Really, it's an adventure book as much as a history book, because it's written from the perspective of the adventures the author had while completing his research. We follow him around the country and along the way he explains where we are and why it's significant.

I was struck by the fact that many of the people and events in the book are not more well-known, given the power of their stories and how integral they are to today's society. For example:

The African-American woman who refused to give up her seat for a white passenger, was arrested, and whose case was critical in the development of the civil rights movement. Rosa Parks, right? Nope. Irene Morgan, eleven years earlier. No one I spoke to had ever heard her name.

Or how about the doctor who developed vaccines for the flu, the measles, the mumps, chicken pox, Hepatitis A and Hepatitis B? You'd think we would've heard about him, especially since most of those vaccines are still given to children today...but no one I spoke to had ever heard the name Maurice Hilleman.

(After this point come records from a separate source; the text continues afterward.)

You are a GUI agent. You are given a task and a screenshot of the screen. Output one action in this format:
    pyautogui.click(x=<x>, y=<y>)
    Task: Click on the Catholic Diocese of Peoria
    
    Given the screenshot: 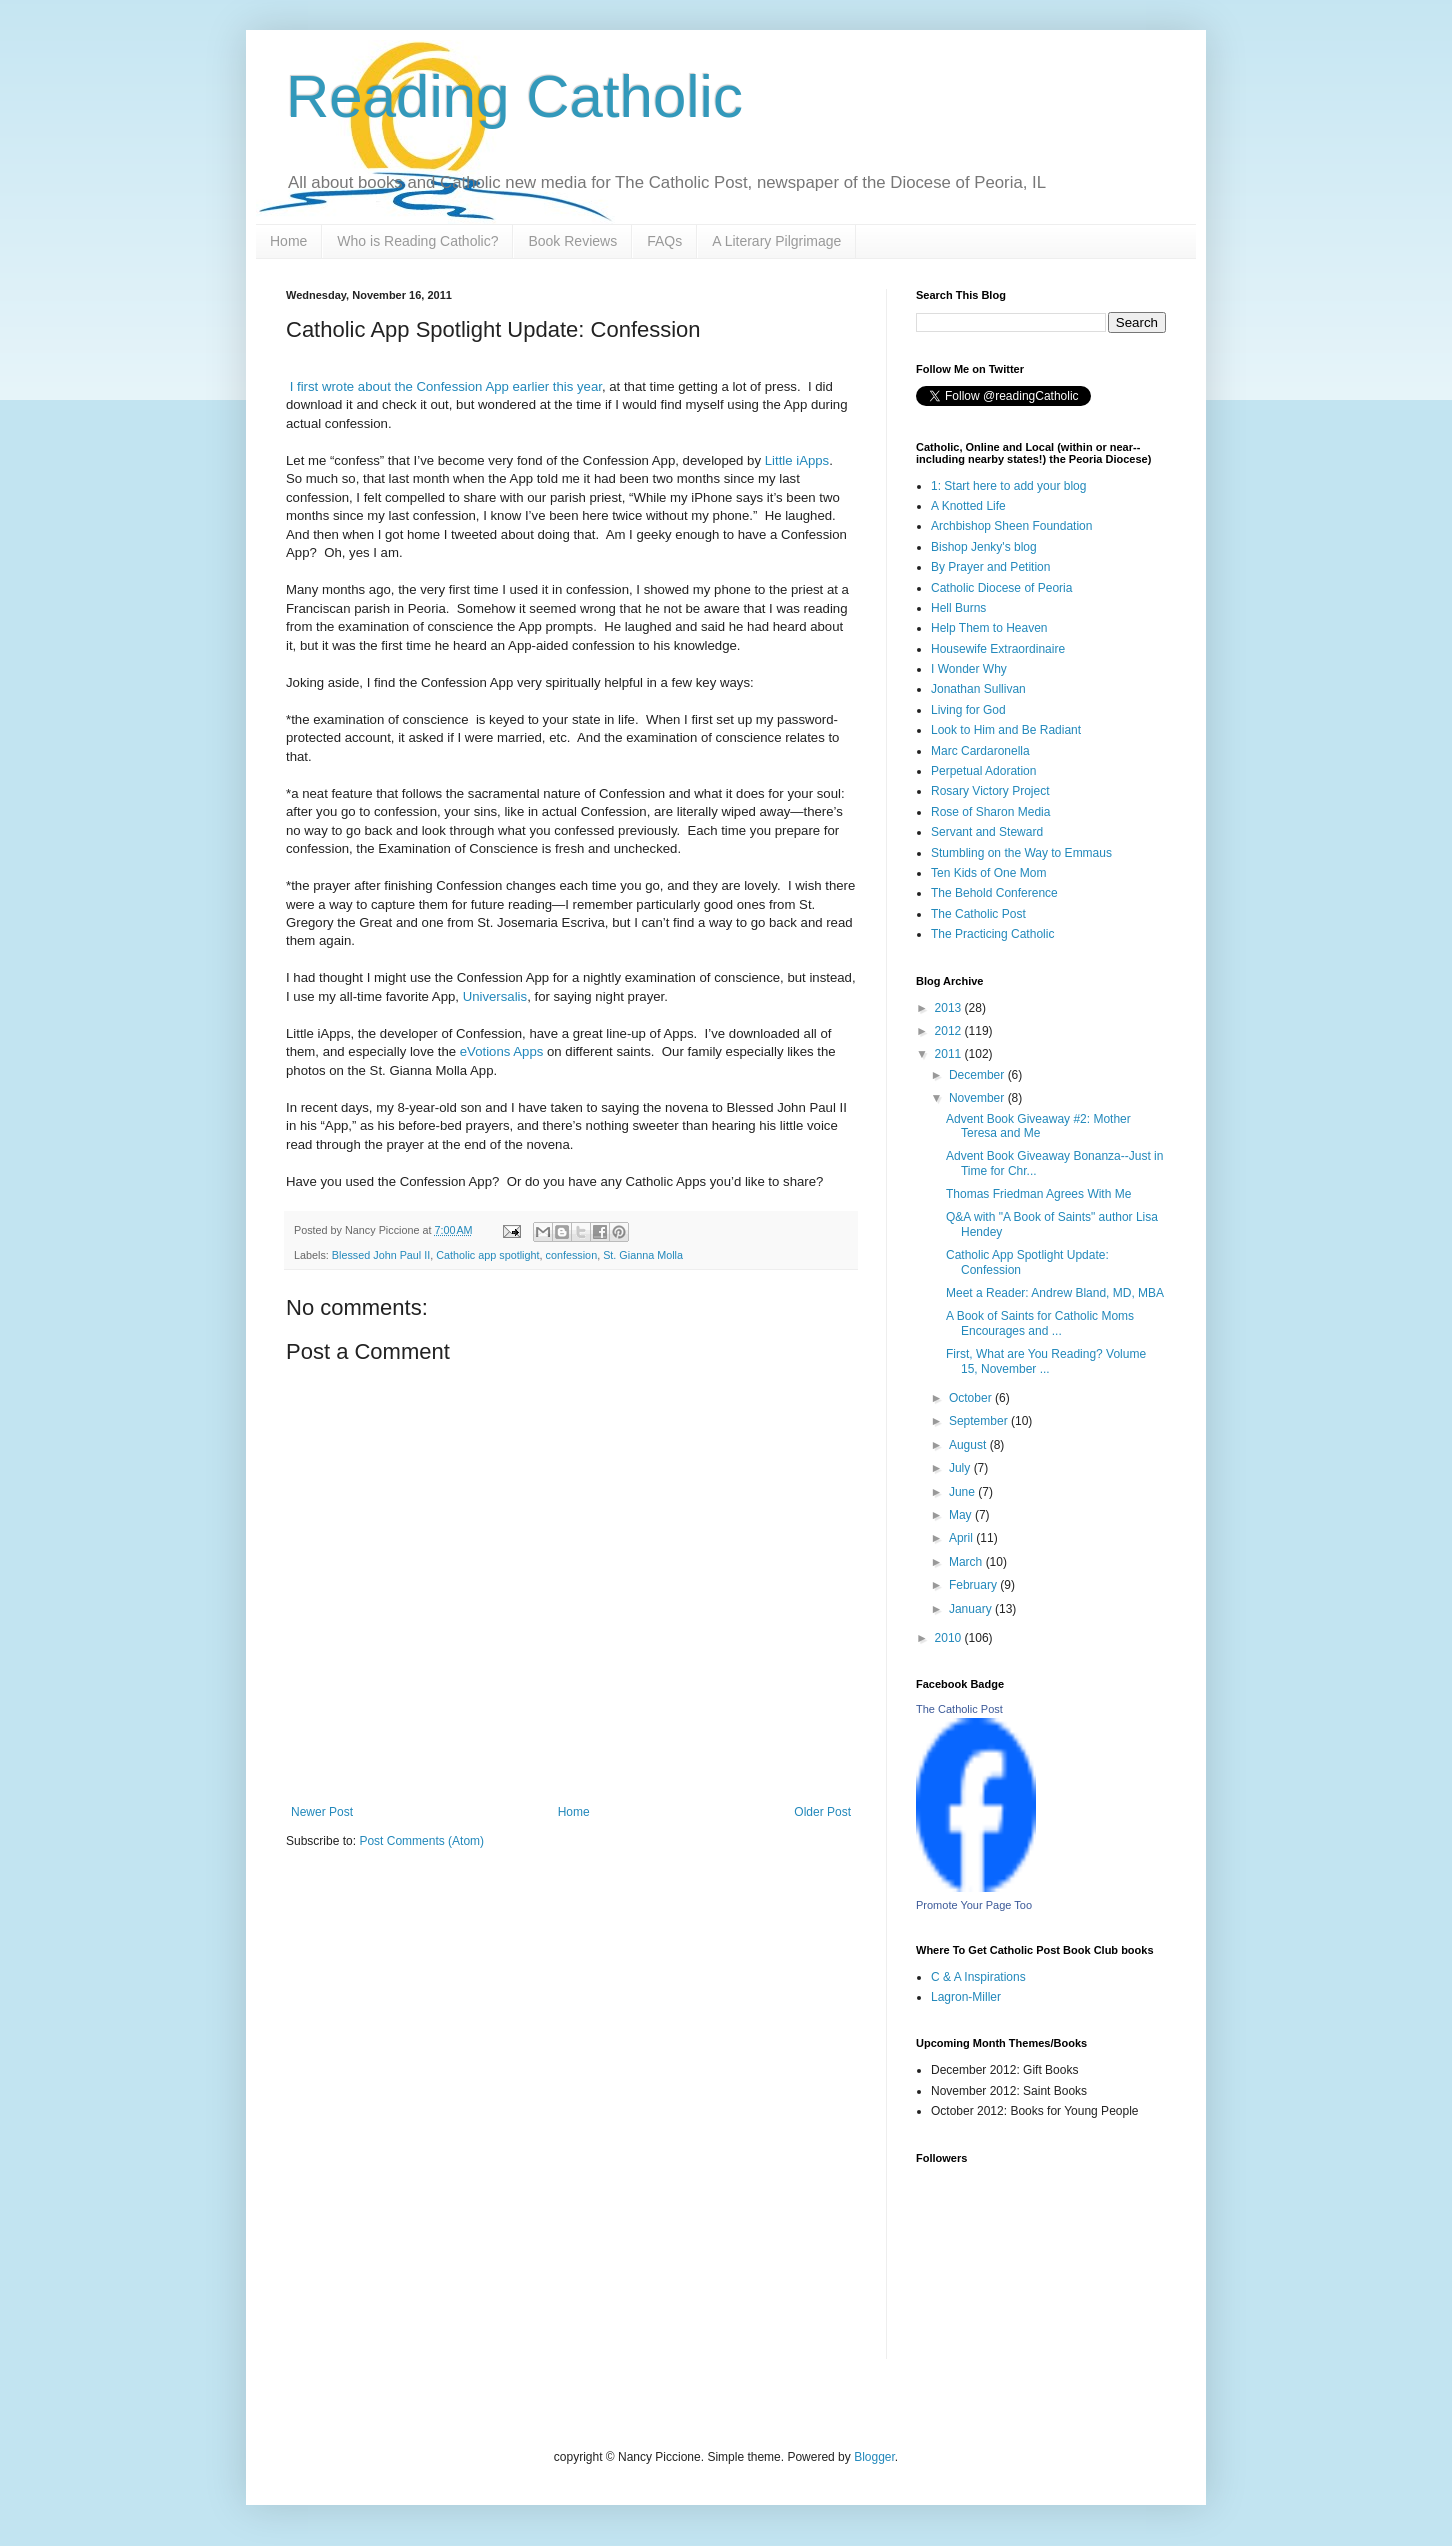 What is the action you would take?
    pyautogui.click(x=1001, y=588)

The author does a good job highlighting a vast number of these forgotten stories, reminding us that what we know as "history" is just a small cross-section of what has actually happened in the past. I was repeatedly reminded of the phrase "those who cannot remember the past are condemned to repeat it."

After finishing the book, I've found myself quoting random facts to my co-workers ("hey, did you know the Spanish flu wasn't from Spain?"), and invariably when I tell them about this book, they say "oh, that sounds like a neat book." Yes it is - I recommend it! (I'm giving it four stars instead of five because sometimes the story drags, and sometimes the writing style is a little too casual. But neither problem should stop you from checking it out).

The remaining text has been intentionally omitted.